This past week I’ve spent every spare minute (and even some when I was supposed to be working my full-time job) working on Draft #4 of the film script for True Surrender.
(Yes! For those of you who said that True Surrender would make an awesome Lifetime Movie – and I was surprised how often that came up – I’m finally taking the first step.)
It shocked me for the obvious reasons – the reasons everyone else was shocked. Namely, the sheer violence and – well, who can really be that sick?
But it is also eerily similar to a scene in True Surrender that I happened to be working on right then, when I heard about James Foley. (And yes, I probably would have watched the whole sordid video if I could have, trash basket nearby in case I felt ill.)
We don’t ‘see’ the violence in either the book or the film script of True Surrender, but in this scene, an American military officer is killed in a ‘snuff movie’ that is shown to our hero, who then tells the heroine about it.
The details are left vague (on purpose) but the reader/viewer gets the impression the officer’s throat was slashed because of earlier events in the story:
“I know what the doctor said about PTSD,” Holly said quietly. “And I know about the missing officer in Afghanistan.”
Aaron drew a sharp breath as bile threatened to rush into his throat.
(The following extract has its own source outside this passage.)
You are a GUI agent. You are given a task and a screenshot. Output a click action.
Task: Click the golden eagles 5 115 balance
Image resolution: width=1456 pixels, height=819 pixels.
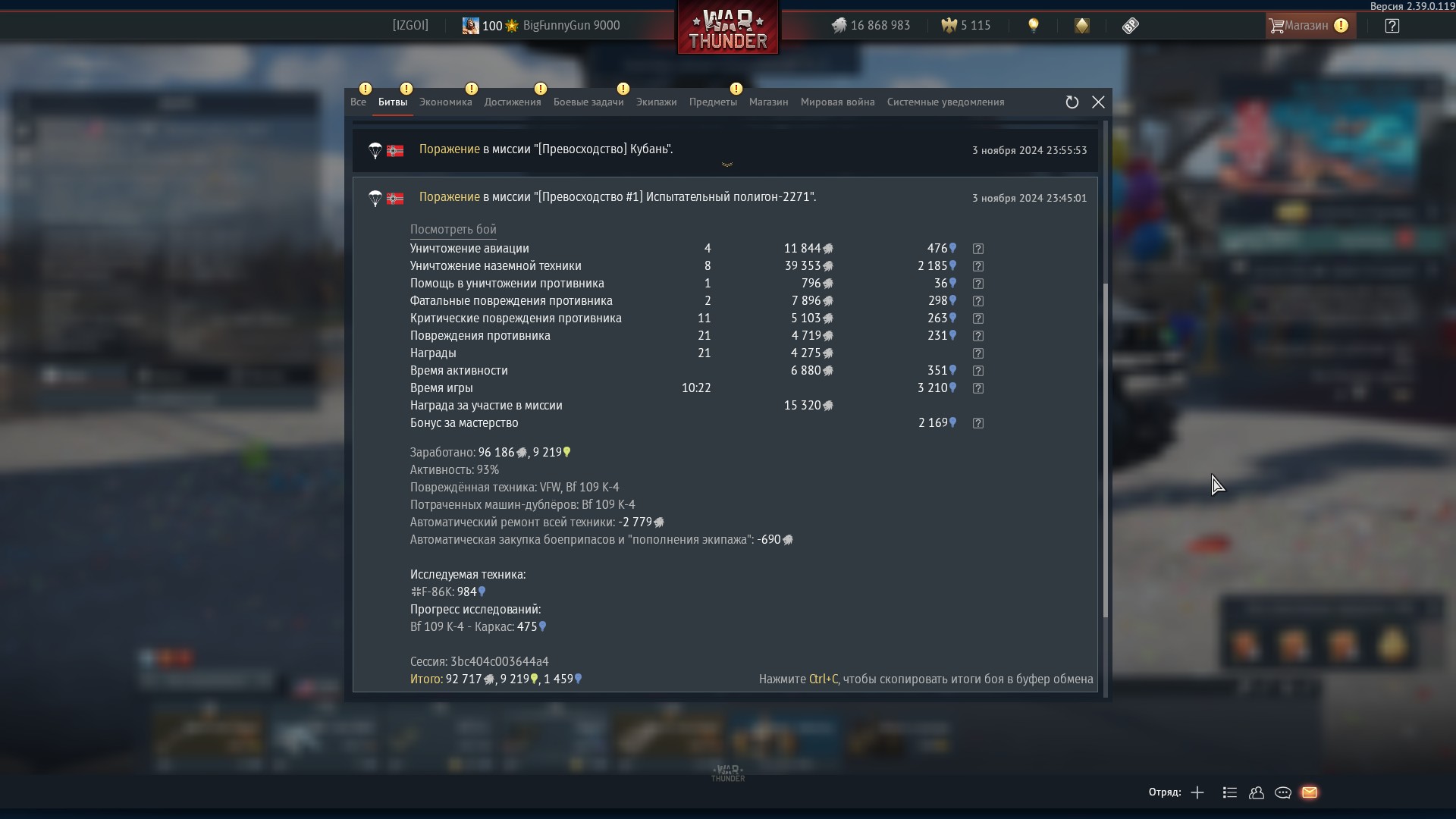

Unconsciously his fingers tightened against her jaw.
“Aaron?” She covered his hand with hers.
“There’s so much I need to tell you…”
“No more secrets,” she said.
“No.” He needed her to know; wanted to share his life with her.
“Promise?” she said.
He nodded. “We got a transmission yesterday—” His voice cracked.
“A message of unknown origin,” he said. “It was…ah…”
He had to choke the words out around a lump in this throat the size of a golf ball. “A snuff movie.”
“God, Aaron, you don’t mean…?”
Aaron nodded. “They videotaped themselves killing him.”
She couldn’t bring herself to ask for details. “Scott said it was similar to…to what you…”
“That could have been you,” she whispered.
“He has a wife and kids,” Aaron said. “Better I should have died over there than him.”
As much as I feel for James Foley, his family, and hell, the world… this event is morbidly fascinating to me as a writer. The above scene was written in 2010 or 2011, so way before this week’s media coverage of James Foley. Fictional characters like those in True Surrender are allowed to be tortured (both physically and mentally), and villains are allowed to be too awful to believe.
I wish it weren’t so in the real world.